• _The problem_:
Copies of all lines containing the string "computer" are needed from the data below.

+ + + + +

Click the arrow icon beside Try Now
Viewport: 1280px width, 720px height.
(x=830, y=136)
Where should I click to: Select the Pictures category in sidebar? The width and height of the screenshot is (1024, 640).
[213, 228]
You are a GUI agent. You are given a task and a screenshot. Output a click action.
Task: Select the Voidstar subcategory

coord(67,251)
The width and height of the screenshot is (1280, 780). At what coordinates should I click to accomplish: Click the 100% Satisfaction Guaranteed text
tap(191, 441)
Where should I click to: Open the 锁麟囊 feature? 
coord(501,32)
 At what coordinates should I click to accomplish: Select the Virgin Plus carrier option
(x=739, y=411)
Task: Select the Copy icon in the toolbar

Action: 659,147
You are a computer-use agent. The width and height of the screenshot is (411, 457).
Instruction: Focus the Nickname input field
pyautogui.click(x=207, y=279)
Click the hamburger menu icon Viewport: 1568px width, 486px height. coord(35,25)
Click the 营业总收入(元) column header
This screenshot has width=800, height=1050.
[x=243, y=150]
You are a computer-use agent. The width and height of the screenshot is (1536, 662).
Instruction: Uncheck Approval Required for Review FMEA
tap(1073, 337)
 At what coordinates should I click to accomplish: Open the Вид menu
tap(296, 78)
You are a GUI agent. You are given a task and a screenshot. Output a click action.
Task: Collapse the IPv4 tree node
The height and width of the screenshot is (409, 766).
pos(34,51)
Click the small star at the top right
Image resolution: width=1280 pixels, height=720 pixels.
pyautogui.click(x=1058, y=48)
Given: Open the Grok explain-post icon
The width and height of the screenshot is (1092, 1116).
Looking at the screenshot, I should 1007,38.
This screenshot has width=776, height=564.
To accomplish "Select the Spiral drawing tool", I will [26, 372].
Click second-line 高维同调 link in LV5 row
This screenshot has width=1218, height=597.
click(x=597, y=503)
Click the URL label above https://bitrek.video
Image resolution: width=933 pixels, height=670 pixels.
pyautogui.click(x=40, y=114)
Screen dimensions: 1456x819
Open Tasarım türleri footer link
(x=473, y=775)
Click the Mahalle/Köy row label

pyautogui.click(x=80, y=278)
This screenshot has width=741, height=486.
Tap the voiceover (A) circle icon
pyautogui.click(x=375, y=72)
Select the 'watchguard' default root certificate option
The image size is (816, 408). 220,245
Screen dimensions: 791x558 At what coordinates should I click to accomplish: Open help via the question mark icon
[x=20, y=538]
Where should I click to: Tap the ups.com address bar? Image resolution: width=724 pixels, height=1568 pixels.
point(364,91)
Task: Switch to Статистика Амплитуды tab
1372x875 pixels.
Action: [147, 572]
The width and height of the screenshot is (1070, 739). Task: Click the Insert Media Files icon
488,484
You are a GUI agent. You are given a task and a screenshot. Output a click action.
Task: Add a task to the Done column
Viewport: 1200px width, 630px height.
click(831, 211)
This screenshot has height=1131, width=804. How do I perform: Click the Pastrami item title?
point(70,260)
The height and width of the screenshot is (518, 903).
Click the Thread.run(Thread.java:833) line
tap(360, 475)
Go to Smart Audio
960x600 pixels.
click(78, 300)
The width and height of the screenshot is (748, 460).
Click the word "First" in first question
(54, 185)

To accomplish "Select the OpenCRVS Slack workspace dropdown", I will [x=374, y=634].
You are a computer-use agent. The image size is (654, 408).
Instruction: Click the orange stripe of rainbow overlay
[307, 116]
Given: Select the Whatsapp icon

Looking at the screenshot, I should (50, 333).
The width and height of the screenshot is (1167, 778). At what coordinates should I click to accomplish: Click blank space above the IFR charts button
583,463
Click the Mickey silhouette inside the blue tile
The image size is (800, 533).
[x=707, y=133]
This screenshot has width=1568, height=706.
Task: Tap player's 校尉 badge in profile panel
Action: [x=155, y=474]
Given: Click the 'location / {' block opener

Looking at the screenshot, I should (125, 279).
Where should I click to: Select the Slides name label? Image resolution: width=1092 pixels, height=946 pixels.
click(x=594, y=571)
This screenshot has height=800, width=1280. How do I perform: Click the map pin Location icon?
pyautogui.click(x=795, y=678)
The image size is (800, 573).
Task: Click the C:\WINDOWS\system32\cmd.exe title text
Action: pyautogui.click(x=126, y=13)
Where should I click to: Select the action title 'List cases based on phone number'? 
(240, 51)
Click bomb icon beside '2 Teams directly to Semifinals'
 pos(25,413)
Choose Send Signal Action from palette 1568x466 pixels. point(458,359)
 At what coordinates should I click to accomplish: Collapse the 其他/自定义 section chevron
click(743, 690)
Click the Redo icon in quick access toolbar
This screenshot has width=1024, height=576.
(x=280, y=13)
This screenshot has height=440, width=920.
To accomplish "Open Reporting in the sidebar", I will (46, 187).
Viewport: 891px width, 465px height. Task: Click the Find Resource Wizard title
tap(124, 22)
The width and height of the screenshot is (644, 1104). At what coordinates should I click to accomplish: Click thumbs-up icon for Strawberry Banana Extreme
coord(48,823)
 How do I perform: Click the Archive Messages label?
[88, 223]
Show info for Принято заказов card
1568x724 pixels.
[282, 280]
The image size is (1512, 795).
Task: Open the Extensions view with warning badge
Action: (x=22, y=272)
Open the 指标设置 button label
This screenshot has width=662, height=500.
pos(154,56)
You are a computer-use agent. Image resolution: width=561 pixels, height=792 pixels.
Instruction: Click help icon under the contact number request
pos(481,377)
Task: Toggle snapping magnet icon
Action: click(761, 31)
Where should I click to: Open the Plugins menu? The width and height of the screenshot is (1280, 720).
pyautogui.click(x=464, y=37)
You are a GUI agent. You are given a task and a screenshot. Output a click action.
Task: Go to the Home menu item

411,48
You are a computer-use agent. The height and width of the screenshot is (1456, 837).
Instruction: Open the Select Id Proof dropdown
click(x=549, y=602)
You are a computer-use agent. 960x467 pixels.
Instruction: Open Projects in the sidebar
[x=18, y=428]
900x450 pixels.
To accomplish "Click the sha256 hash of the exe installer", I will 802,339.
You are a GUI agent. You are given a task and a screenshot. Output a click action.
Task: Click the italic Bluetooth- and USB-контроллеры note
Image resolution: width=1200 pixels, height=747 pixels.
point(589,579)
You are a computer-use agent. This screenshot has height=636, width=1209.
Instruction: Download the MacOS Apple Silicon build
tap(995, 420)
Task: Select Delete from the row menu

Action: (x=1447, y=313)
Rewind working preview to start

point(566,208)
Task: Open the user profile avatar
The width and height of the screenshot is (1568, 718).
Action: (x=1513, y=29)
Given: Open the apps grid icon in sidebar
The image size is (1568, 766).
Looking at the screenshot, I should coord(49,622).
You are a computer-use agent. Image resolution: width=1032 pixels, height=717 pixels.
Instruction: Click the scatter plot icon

+ + + + +

• _Exercise answer_:
You are a computer-use agent. The width and height of the screenshot is (411, 457).
You are a computer-use agent. The width and height of the screenshot is (1536, 662).
You are a computer-use agent. The image size is (654, 408).
You are a computer-use agent. Image resolution: width=561 pixels, height=792 pixels.
You are a computer-use agent. The height and width of the screenshot is (1456, 837).
You are a computer-use agent. 960x467 pixels.
You are a computer-use agent. This screenshot has height=636, width=1209.
You are a computer-use agent. Image resolution: width=1032 pixels, height=717 pixels.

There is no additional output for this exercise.